Coding provinces for the Iraq Body Count data
Tags:
#Iraq Body Count
#R
The Iraq Body Count project collects reports of civilian deaths, and makes their event data publicly available. Each event gives the date, location, description and civilian deaths associated with an incident. Looking at a few examples [1, 2, 3], you can see that while the data values for the date and deaths are straightforward, the place values get a little bit complicated. I’m looking for the province in which incidents occurred, so the challenge is to associate each place value with a province.

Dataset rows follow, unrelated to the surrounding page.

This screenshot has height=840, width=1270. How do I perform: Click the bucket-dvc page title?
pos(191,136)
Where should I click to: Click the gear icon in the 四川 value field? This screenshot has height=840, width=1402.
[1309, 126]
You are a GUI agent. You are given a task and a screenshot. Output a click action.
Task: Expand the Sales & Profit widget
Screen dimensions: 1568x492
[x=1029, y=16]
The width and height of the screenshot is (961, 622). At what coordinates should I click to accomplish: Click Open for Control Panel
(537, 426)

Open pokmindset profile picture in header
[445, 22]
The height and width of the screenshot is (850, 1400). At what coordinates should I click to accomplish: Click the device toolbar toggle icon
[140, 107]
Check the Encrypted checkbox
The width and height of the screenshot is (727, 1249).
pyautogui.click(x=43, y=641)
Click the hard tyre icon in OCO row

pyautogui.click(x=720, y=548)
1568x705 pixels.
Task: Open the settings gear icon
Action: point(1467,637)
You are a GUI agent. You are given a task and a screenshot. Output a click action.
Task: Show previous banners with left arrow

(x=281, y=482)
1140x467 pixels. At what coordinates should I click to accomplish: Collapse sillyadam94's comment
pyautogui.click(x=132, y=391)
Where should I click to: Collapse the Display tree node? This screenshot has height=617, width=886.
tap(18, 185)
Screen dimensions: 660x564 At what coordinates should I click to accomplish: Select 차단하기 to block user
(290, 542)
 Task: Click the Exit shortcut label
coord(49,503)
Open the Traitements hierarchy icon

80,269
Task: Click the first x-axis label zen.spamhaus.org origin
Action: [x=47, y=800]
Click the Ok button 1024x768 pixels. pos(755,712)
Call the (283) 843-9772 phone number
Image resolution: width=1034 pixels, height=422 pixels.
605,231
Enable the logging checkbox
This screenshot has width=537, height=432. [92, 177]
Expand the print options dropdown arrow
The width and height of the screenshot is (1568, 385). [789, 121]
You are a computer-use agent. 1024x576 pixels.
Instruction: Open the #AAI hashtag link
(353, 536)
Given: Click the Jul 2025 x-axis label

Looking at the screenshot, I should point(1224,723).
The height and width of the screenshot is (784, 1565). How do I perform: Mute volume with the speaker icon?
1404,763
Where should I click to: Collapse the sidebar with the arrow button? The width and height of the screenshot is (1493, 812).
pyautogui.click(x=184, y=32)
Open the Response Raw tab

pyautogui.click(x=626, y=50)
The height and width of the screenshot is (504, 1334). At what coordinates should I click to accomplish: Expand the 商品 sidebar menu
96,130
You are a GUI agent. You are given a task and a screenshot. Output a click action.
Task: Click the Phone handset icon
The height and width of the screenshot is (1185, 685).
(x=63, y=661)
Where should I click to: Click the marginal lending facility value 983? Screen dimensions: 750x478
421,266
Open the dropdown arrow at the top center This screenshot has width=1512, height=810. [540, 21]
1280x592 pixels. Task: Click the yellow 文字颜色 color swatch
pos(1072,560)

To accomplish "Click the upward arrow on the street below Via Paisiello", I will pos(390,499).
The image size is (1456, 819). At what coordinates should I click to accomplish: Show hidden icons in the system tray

Using the incident data from 2003 to February 2012, about 27,500 records, I’ve written an R script that assign provinces to ~95 percent of the records, 26,000.
Here’s a basic overview of how it works:
The process basically consists of four steps:
- Split the location string into separate words
- Identify a candidate word
- Strip if of unnecessary parts (“al-”, “’s”,…)
- Check against known city-province list
- Repeat until a match is found
Two functions cover steps 3 and 4. The first strips out the “al-” prefix, which just is an article (“the”), the possessive suffix “’s”, and a couple of other characters that are in a words sometimes.
DelChar <- function(x) {
word <- sub("al-", "", x, ignore.case = TRUE)
word <- gsub("'[s]", "", word)
word <- gsub("[?,']", "", word)
return(word)
}
The other function takes a word and checks it against a list of known city and province pairs (“city.prov”) to see whether it matches either, and if so returns that province name:
ProvLook <- function(x) {
province <- NULL
repeat {
if (x %in% city.prov[, 2]) {
province <- x
break
} else if (x %in% city.prov[, 1]) {
province <- city.prov[(x==city.prov[, 1]), 2]
break
} else {
province <- "no match"
break
}
}
return(province)
}
The rest is a loop over the words in location to evaluate each one. It’s not very efficient and takes 7 seconds to run over the 27,500 records I’m using, but it’s effective enough. Any ideas on how to improve efficiency? I don’t know enough to have any clue on this.
I’m pretty happy for now with getting 95 percent of the records, but it would be nice to get all in the future. Here are some ideas for how to do that:
- Figure out how to accommodate common misspellings. There are certain patterns in how place names get misspelled. For example, “h” at the end of words that end in a vowel (Basra, Basrah), and repeated or substituted vowels (Qadisiya, Qadisiyya; Baiji, Baaji)
- Accomodate place names that consist of more than one word, like “Salman Pak”.
- Extent the list of known city-province pairs. Ultimately this could become a brute force solution, although unpleasant considering there are ~1,500 uncoded places.